T. è cieca dalla nascita.
Sin da piccola si è impegnata a fare ciò che tutti gli altri normalmente fanno.
Mi ha raccontato che giocava a nascondino con i fratelli, che andava in bicicletta per casa. A circa 20 anni si è sposata, ha trovato lavoro, ha avuto un figlio che le dà un sacco di problemi come tutti i figli. Ha anche divorziato ed avuto altre storie. Qualche volta è stata anche al cinema e a teatro, tra gli sguardi perplessi e i bisbigli degli altri spettatori (di cui lei si è sempre resa perfettamente conto). Un suo desiderio ancora non soddisfatto è guidare un’auto. “Mi hanno detto che all’Osmannoro vi sono dei piazzali enormi che la domenica restano vuoti. E’ vero?” Prima o poi ce la dovrò portare.

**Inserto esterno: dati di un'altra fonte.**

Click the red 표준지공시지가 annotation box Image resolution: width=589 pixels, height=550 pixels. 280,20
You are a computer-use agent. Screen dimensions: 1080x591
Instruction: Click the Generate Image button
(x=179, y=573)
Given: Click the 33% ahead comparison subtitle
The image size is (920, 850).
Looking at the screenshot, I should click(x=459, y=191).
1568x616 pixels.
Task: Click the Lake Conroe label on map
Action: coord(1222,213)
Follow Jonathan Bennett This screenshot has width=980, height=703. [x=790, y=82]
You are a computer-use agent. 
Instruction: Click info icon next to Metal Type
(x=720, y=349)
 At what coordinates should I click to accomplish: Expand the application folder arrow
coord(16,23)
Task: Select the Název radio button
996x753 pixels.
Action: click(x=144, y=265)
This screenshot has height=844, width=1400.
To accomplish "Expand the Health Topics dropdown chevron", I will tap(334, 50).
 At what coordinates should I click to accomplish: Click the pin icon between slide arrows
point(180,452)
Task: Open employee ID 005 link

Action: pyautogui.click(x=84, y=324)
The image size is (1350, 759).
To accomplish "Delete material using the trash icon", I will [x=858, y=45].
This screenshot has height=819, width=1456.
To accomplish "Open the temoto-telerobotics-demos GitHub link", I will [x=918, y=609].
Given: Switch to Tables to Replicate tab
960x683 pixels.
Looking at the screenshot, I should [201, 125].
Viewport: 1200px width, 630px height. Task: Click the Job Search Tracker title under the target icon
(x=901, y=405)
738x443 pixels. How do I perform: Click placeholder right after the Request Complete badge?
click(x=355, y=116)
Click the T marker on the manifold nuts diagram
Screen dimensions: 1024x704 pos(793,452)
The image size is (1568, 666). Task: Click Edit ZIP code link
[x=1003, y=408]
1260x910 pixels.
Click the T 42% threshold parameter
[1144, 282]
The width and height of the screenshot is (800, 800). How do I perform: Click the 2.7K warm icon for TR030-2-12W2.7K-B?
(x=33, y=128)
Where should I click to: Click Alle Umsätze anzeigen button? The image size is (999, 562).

Alla montagna non ci aveva mai pensato, né io mi sarei mai sognato di portarcela, se le sue domande su cosa facciamo la domenica quando andiamo in giro non fossero state sempre più circostanziate ed interessate.
Un bel giorno, con Elena, le abbiamo messo in spalla uno zaino e ai piedi un paio di scarpe pesanti, e siamo andati. Ogni tanto faceva osservazioni sull’ambiente circostante. “ Ma quanto sono alti questi alberi?” Eravamo nella foresta di Vallombrosa e, come si capisce, la domanda non era casuale. “Il rumore del vento è diverso!” Ancora mi vengono i brividi a pensarci. I punti che più la divertivano erano quelli in cui dovevamo viaggiare in fila indiana, con la sua mano appoggiata sul mio zaino. Al di sotto del Rifugio Secchiata, dove ci siamo fermati a mangiare il nostro panino, si è accorta che vi erano delle roccette. Seguendola da vicino e dandole dei suggerimenti, si muoveva con disinvoltura dal basso in alto, da destra a sinistra e viceversa.
A questa prima escursione ne sono seguite altre. A Monte Morello ha potuto tuffarsi nella neve per la prima volta da quando era bambina. Alla Secchiata, un’altra volta, ha indossato e camminato sulle ciaspole. Nella montagna pistoiese ha pernottato al Rifugio Portafranca. Nei dintorni del Poggio dell’Incontro ha partecipato ad una escursione di gruppo dei cui partecipanti ricorda ancora, dopo anni, tutti i nomi.
Che sia vero che a volte l’handicap è solo nelle nostre menti?